阪神タイガースは2リーグ分立後、球団8000号本塁打に到達した。

2023年5月19日、阪神甲子園球場での対広島カープ戦で0-4と4点を追う4回、先頭打者の5番・佐藤輝明が広島先発の左腕・玉村昇悟の初球、143キロのツーシームを捕え、甲子園のセンターバックスクリーン横に飛び込む本塁打を放った。


阪神タイガースのメモリアルアーチ



阪神タイガースのメモリアルアーチの記録者は以下の通りである。

1号 藤村富美男(1950年)
1000号 マイク・ソロムコ(1963年)
2000号 遠井吾郎(1972年)
3000号 佐野仙好(1979年)
4000号 真弓明信(1985年)
5000号 ロブ・ディアー(1994年)
6000号 金本知憲(2003年)
7000号 新井良太(2012年)
8000号 佐藤輝明(2023年5月19日)

阪神タイガースの前身である大阪タイガースは1936年春夏の公式戦から参加しており、1949年シーズンまでのいわゆる「1リーグ時代」に365本の本塁打を記録している。
従って、佐藤輝明の今季8号本塁打は、1リーグ時代から数えるとチーム8365本目となる。

---*---

*練習問題*:
1) 阪神タイガースの本塁打についての文章によると、1949年シーズンまでの「1リーグ時代」に記録された本塁打は何本ですか。
2) 阪神タイガースの本塁打についての文章を、最後の文のあとから書き続けてください。

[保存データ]

---*---

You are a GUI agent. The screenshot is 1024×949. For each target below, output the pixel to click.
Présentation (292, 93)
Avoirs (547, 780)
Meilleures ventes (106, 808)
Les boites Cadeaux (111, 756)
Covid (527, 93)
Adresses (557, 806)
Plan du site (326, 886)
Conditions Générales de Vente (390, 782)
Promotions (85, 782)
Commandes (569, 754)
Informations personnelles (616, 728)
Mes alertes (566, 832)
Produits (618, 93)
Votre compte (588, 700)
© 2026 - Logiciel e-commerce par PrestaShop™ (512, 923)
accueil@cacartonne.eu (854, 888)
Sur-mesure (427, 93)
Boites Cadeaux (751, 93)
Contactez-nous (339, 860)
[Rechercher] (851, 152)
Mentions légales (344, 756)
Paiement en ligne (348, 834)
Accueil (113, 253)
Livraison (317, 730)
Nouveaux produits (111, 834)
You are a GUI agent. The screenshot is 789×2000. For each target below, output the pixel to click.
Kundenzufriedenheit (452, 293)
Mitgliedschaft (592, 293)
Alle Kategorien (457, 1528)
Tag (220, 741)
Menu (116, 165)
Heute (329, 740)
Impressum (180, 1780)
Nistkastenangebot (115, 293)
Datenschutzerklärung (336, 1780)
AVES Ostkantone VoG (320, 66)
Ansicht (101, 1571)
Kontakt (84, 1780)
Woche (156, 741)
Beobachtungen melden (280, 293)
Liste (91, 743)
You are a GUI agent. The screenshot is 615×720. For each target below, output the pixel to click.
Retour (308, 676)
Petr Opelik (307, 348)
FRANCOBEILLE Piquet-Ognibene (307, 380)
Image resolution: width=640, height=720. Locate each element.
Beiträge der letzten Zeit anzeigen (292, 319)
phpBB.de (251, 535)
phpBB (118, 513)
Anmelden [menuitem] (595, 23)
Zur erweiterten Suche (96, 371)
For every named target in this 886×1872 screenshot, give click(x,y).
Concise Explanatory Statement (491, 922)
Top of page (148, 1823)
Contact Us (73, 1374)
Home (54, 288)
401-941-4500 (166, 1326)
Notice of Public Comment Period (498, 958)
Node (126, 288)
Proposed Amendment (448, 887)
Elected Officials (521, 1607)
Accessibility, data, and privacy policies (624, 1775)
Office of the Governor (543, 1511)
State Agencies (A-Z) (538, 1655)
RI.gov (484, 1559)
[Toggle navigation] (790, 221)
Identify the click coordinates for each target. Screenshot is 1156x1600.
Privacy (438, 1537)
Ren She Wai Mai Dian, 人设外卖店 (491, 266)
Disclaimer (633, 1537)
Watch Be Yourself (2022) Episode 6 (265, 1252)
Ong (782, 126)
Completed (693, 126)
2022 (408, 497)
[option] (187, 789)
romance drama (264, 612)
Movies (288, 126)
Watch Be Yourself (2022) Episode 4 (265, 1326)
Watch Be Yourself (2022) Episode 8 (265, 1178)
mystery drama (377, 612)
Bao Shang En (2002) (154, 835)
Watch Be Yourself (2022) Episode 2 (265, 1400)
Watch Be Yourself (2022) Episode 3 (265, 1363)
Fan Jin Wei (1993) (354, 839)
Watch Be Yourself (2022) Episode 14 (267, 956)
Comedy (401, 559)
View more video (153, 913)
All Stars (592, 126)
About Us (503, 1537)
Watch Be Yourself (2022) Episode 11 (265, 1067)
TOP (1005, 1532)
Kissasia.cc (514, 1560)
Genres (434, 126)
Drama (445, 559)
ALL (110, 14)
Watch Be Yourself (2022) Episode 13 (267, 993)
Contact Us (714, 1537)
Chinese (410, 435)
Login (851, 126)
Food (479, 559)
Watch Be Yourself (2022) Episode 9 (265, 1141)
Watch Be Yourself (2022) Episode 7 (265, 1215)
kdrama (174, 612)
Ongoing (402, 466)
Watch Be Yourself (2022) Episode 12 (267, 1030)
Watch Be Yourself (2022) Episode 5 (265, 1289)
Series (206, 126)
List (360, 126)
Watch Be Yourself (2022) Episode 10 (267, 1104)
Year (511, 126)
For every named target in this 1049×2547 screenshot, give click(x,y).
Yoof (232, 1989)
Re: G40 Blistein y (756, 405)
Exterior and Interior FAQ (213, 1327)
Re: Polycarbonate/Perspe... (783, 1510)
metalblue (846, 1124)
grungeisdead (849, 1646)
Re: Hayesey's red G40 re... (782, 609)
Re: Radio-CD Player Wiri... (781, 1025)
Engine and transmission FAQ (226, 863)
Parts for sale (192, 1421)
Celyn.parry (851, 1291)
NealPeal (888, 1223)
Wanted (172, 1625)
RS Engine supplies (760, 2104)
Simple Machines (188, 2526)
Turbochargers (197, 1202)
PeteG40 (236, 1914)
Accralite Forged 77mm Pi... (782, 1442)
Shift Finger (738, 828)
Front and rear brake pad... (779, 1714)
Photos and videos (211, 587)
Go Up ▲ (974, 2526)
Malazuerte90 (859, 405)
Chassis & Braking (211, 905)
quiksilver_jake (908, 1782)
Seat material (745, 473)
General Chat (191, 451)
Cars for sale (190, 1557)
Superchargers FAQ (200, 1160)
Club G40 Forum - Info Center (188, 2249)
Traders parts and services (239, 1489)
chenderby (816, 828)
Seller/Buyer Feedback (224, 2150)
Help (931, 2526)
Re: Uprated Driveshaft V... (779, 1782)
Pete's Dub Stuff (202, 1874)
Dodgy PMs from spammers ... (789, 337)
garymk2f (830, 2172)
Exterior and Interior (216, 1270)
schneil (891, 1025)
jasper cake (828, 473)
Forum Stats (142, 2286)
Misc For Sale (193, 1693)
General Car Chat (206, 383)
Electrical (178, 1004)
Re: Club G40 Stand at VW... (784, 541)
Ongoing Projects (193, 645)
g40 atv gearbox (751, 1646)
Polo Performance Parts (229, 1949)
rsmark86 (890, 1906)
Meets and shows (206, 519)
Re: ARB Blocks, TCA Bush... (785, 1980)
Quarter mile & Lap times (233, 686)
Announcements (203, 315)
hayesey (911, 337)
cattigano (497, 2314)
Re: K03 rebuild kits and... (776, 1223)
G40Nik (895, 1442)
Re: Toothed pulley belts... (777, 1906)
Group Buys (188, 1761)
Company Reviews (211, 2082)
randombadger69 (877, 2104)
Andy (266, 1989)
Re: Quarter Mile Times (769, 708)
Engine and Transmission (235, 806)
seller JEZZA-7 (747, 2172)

---*---

*この問題の答え*:
1) 365本です。

2)
阪神の球団8000号本塁打到達は、セントラル・リーグの中ではもっとも遅い。

(太字:現役)

セントラル・リーグの各チームの本塁打数の累計推移

では、セントラル・リーグが発足した1950年以降、各チームの本塁打数の累計がどのように推移しているかみてみよう。
(消滅球団である松竹ロビンス、西日本パイレーツは含まない)

https://public.flourish.studio/visualisation/13831705/



NPB セントラル・リーグ チーム本塁打数の累計(1950年-2022年)

読売ジャイアンツ

セ・リーグのチーム別本塁打数は、読売ジャイアンツが2リーグ分立の2年目となる1951年以降、現在まで断トツのトップを続けている。
そのうち、王貞治さんが868本、チーム全体の8.4%に当たる本塁打数を記録している。

中日ドラゴンズ

続いて、中日ドラゴンズが後を追っていたが、2018年、広島カープに2位の座を奪われた。
やはり、1997年のシーズンから本拠地をナゴヤ球場からナゴヤドーム(現バンテリンドーム)に移したことが大きい。

広島カープ

広島カープは2リーグ分立後と球団創設が同じで、チーム本塁打数もしばらく最下位であったが、1961年に国鉄スワローズを抜いて5位となり、その後、再び最下位に転落したが、1974年に再び5位に浮上すると、1986年には4位、1996年には3位、2018年にはついに2位まで登り詰めた。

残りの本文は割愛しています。